TV Psychotherapy

My mind has experienced a lot of shifts recently. I have changed the way I communicate thanks to some insights of the teenager, some stress at work, and a variety of great support from friends and family.

In the midst of all this, there is the Coronavirus pandemic which allows a lot of introspection for those of us who try to be self-aware.

I’m not a big television watcher. I grew up in a rural setting in a valley by the river where we had poor television reception. We didn’t receive access to cable until I was a teenager.

When I left home, my husband and I chose not to pay for cable (and this was Netflix first started and they mailed you discs and prepaid envelopes— streaming was not a thing).

So, Hulu and Netflix on my iPad have allowed me to explore decades of pop culture. And I realize that many of these reality television programs can offer a window as to how we all face our struggles and build our relationships.

While I originally started watching Gordon Ramsay, it was because I love food and he had a reputation that I wanted to understand. I also like big, athletic guys with bad attitudes and exotic accents.

But the more I watched— whether it was Hell’s Kitchen, Kitchen Nightmares, Hotel Hell or other Ramsay programs— I saw people of all backgrounds reaching toward goals of increased knowledge and skills, wanting a better life, and working to impress not only a mentor but a larger-than-life icon, a modern God.

And Ramsay pulls talent out of people and sees something in people. It’s amazing to watch.

Inspiring.

Shows like 90-Day Fiancé show how desperately people want to be loved and the lengths they will go to— whether in hope of love or acceptance or, again, that desire for a better life or a Green card.

Now, I’m watching Hoarders. I watched the first episode because I’ve been in a hoarded house and it is mind-blowing. I wanted to understand.

I have learned how our upbringings and traumas intersect and influence how we communicate and relate. That stuff, shopping, accumulating, giving up and other verbs… it’s a manifestation of our emotional walls. I would classify My Secret Addiction (or is it My Unusual Addiction?) in the same realm—how to cope.

And then you take a show like Transitions, where people explore their gender identity, and I suddenly see how much of a struggle they have to live as the person they really are versus the person they feel forced to be by family and society. That’s strength.

And why you really want a good outlook, and to see hope, enthusiasm and change, you watch Queer Eye.

The Art of Self-Soothing

I haven’t made it a secret that I’ve been struggling. Fitness, stress and work have been heavy on my mind.
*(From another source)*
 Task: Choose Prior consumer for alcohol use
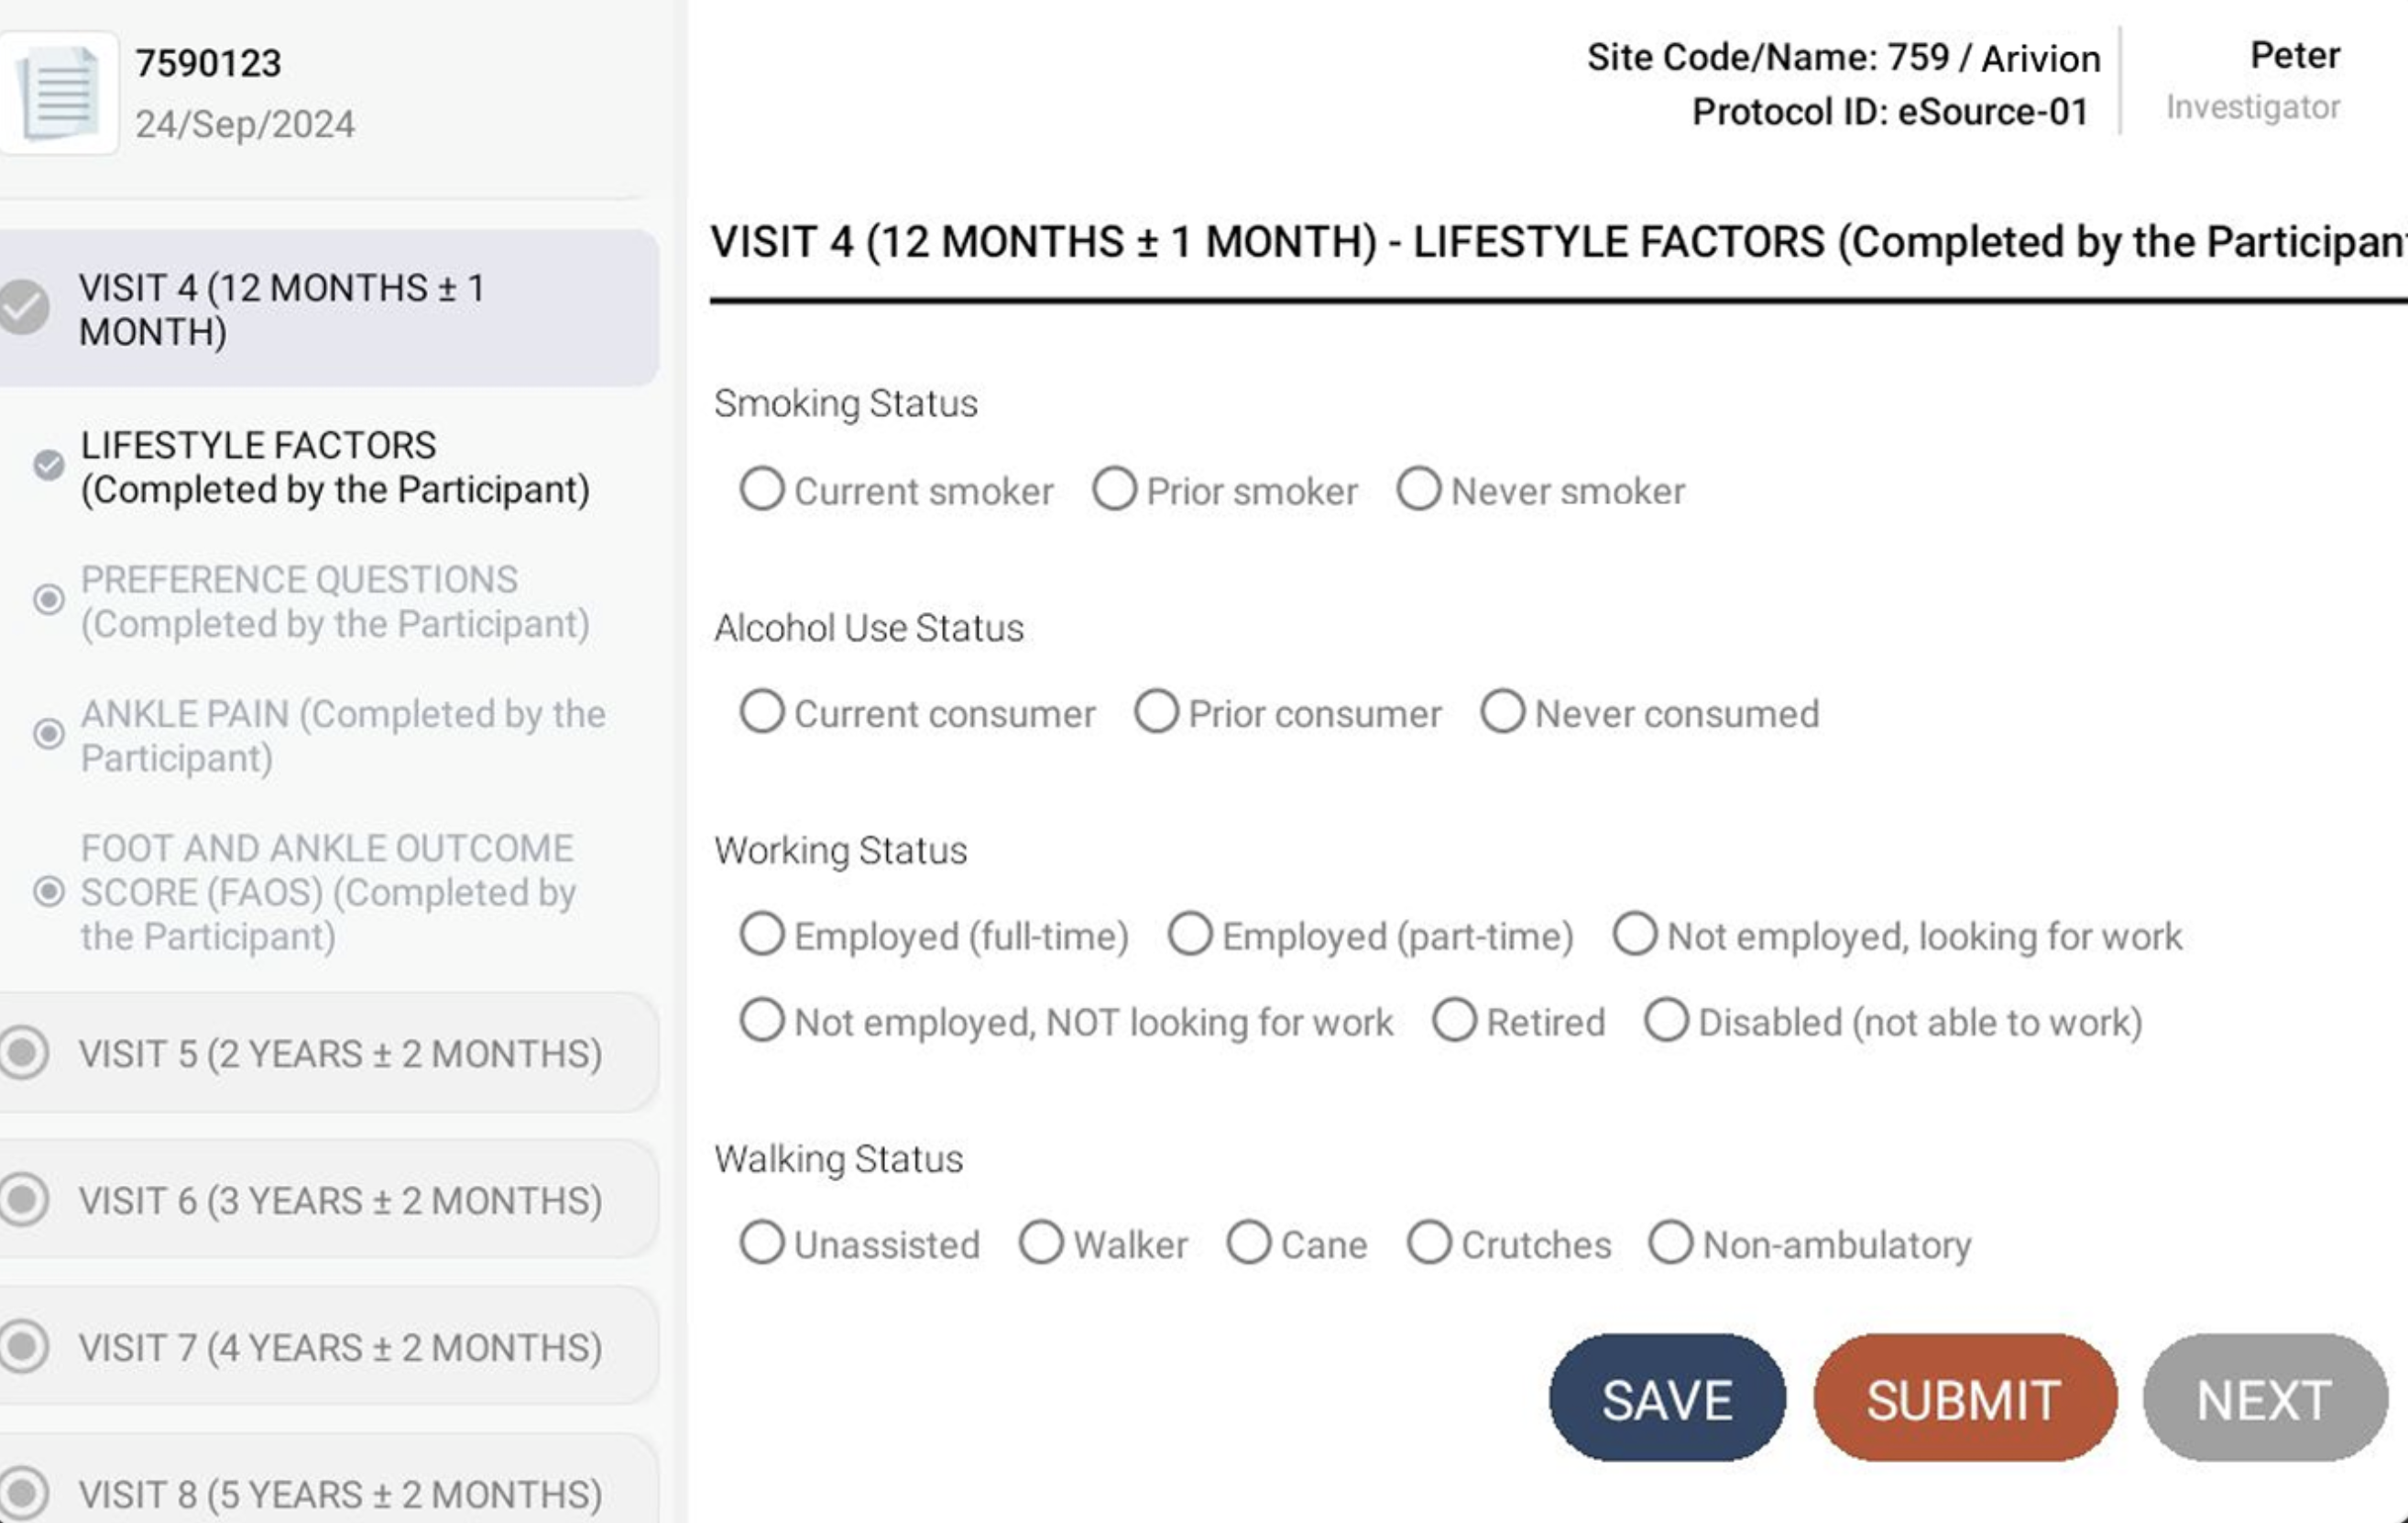coord(1157,712)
And I don’t know about you—but when I’m stressed the habits I need most seem to be the ones that fall first.

First to go is cooking. I love to cook. I love to enjoy a meal. But as soon as I am stressed, I start eating processed foods and pizza, because I like those foods and they are easy. But they take a toll. Even though my weight is healthy, I can still feel the impact of those foods on my body, my stamina, my energy, and my moods.

I’ve worked really hard lately to balance stress eating with healthy eating. I actually brought a frozen dinner to work to eat for lunch earlier this week. I actually crept into my office to eat it in secret because I was embarrassed. I didn’t even enjoy it. I was just lazy.

So I went home and made this casserole:

Now this was a delight: spaghetti squash roasted by the teenager, then I mixed it with tomato sauce, kale, chick peas, feta and Italian cheese blend. I sprinkled in some nutritional yeast for extra vitamins.

Speaking of vitamins, when I’m stressed I stop taking mine. I don’t eat as much at meals when stressed so I don’t have a full enough stomach to take my vitamins. On top of that, then I end up snacking and binge eating chips or Doritos.

Another bad habit when I’m stressed is over-cleaning. In a desperate attempt to control something in my environment, I clean until I exhaust and/or hurt myself.

And if you see me skip a blog entry, that could also signify I’m tapped out.

So how can I self-soothe?

  • Text friends and make arrangements to go out. Today I texted my husband and asked if he could visit me at lunch time. I cried and told him my fears and my struggles. Despite the fact that I asked him to move out in June, and we’ve lived apart with minimal contact for eight months, he hugged me and held me and that made my cry more. I think that was the best hug he ever gave me. He made me feel protected. So I thank him for that.
  • Play with the kittens, cuddle with Nala (my Goffins cockatoo), manhandle one of my older cats or listen to the budgies sing.
  • Watch stand-up comedy. I love stand-up.
  • Shave and moisturize. Something about soft, smooth skin is reassuring.
  • If I’m not going to the gym, I at least need to do physical therapy exercises for my S1 joint in my back and my balance.
  • Write more.
  • Does budgeting count? I hope to do a blog entry on budgeting. I don’t mean paying bills, I mean planning the future use of anticipated income. It also makes me feel in control.
  • Occasionally splurge on a fancy coffee or a treat. But not often enough to qualify as stress eating.

Okay, I’ve shared what I had to share. I’m going to watch some Gordon Ramsay now. Another relaxation technique. Eventually I want to blog about his different shows. He is very prolific.